Stored data

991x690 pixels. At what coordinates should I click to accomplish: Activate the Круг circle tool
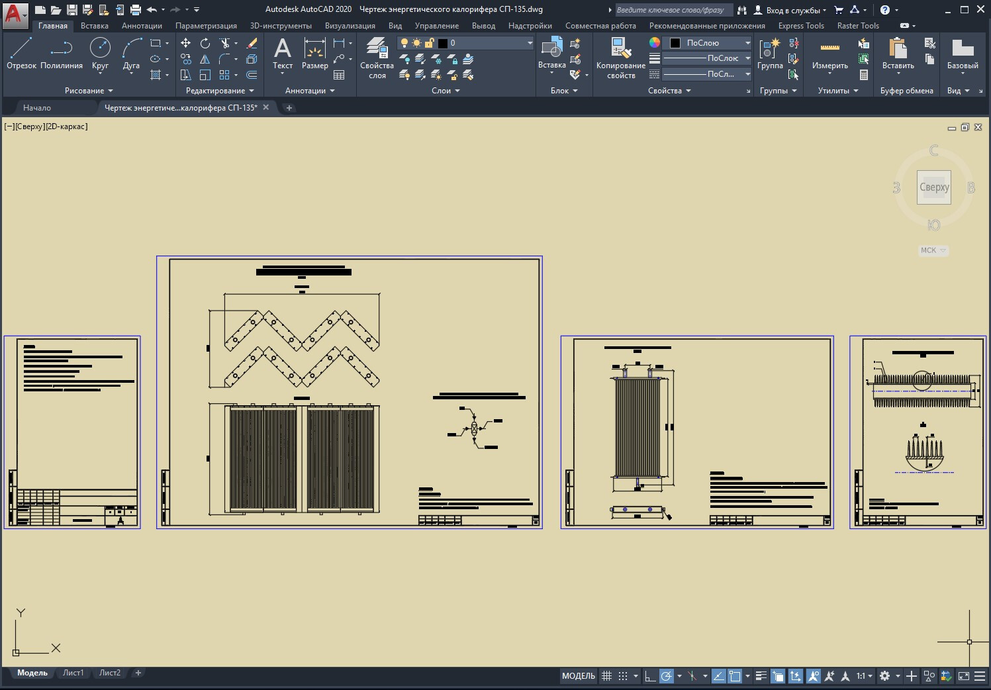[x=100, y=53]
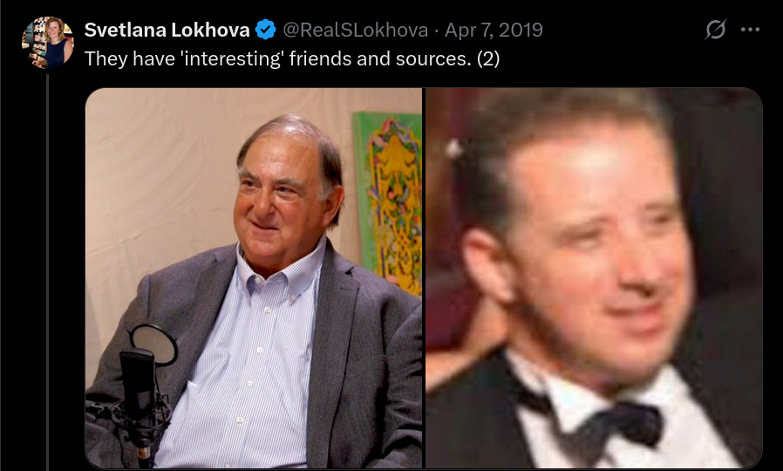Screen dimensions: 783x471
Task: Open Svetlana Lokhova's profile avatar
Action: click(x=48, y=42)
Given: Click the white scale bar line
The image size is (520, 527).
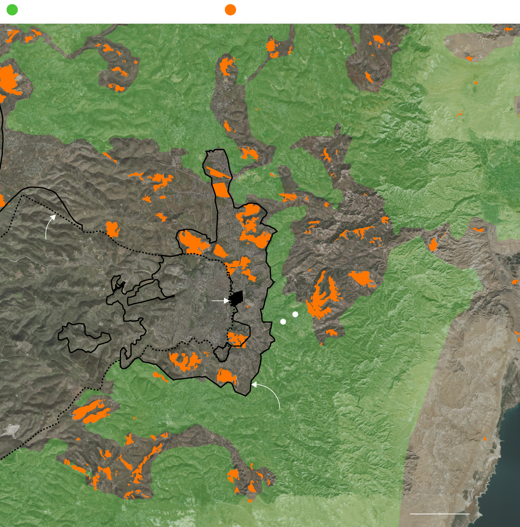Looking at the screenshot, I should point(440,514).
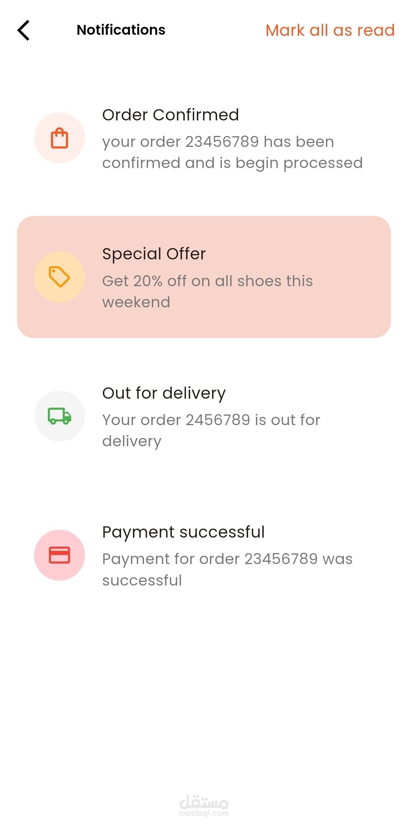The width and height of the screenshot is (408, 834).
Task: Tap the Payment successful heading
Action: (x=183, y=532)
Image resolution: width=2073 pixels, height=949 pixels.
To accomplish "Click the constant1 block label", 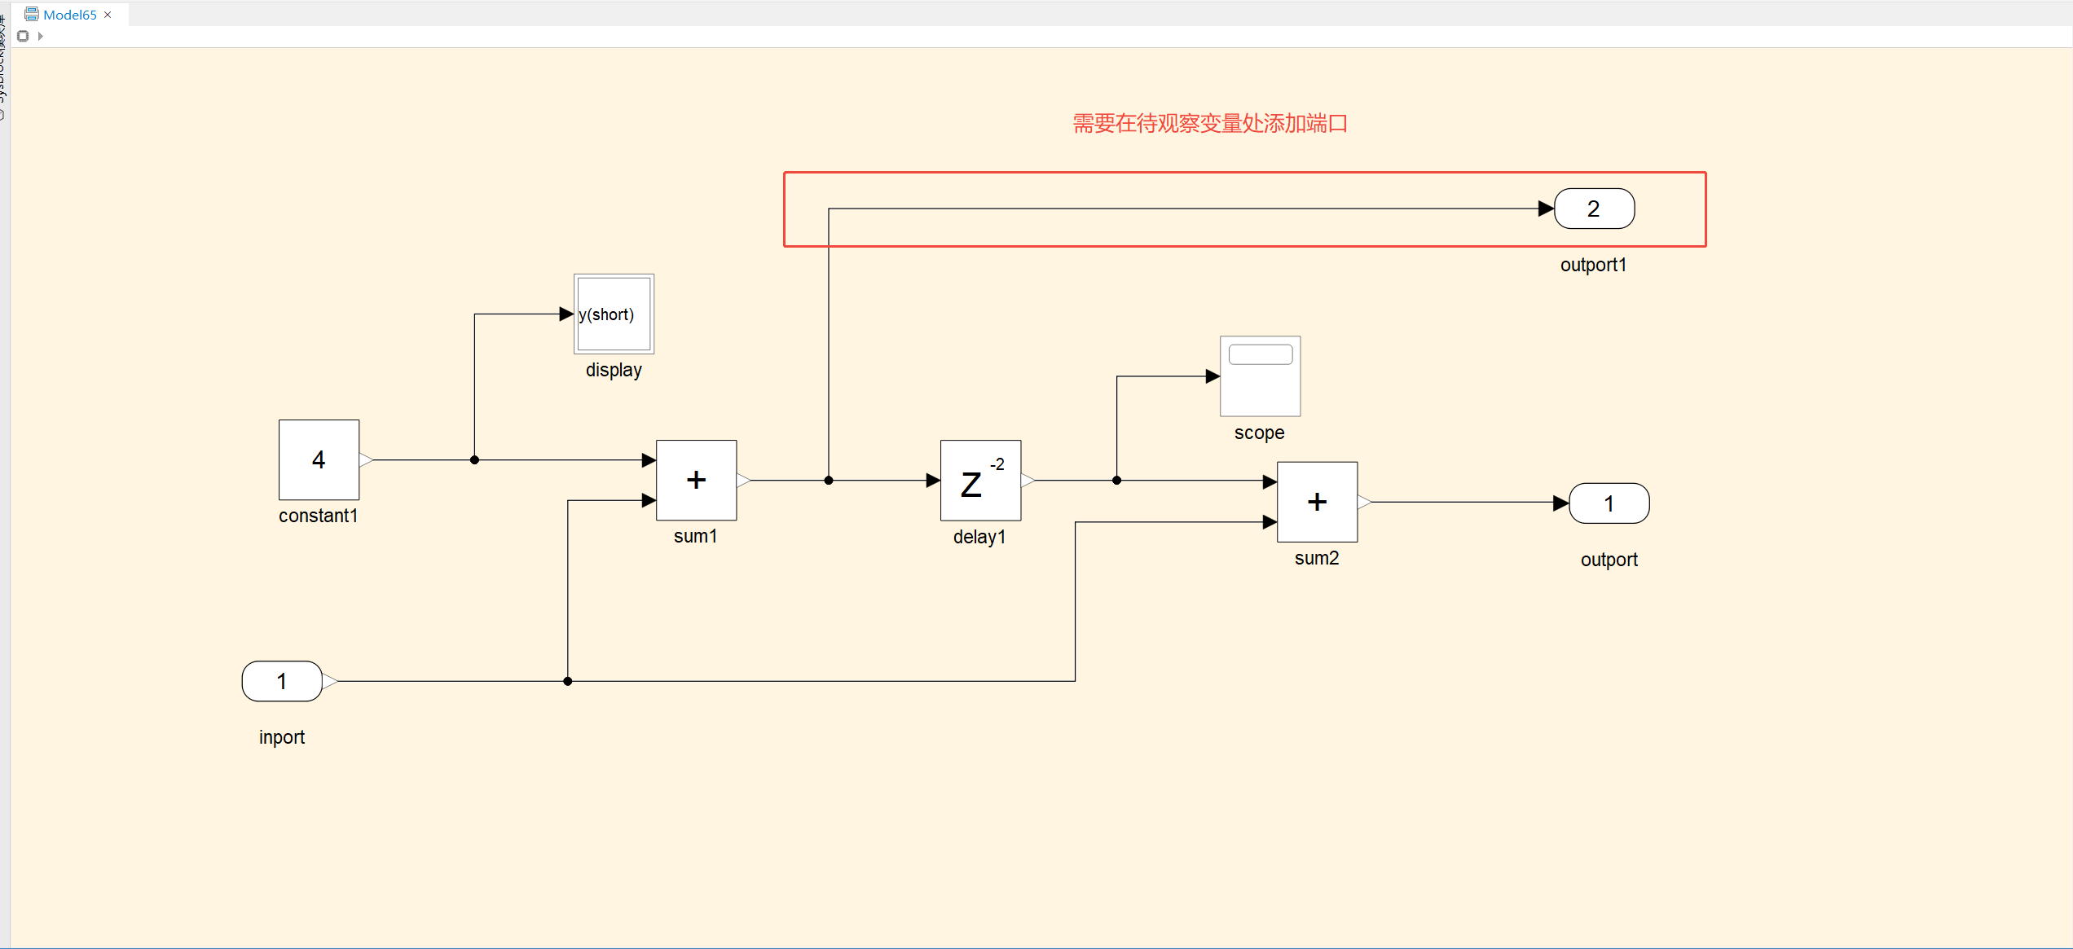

What to produce:
Strip the images and return the remaining data exactly.

The completed task:
991x690 pixels. At what coordinates should I click to accomplish: Activate the Круг circle tool
[x=100, y=53]
Screen dimensions: 783x471
Task: Open Svetlana Lokhova's profile avatar
Action: click(x=48, y=42)
Given: Click the white scale bar line
The image size is (520, 527).
Looking at the screenshot, I should point(440,514).
The width and height of the screenshot is (408, 834).
Task: Tap the Payment successful heading
Action: (x=183, y=532)
Image resolution: width=2073 pixels, height=949 pixels.
To accomplish "Click the constant1 block label", 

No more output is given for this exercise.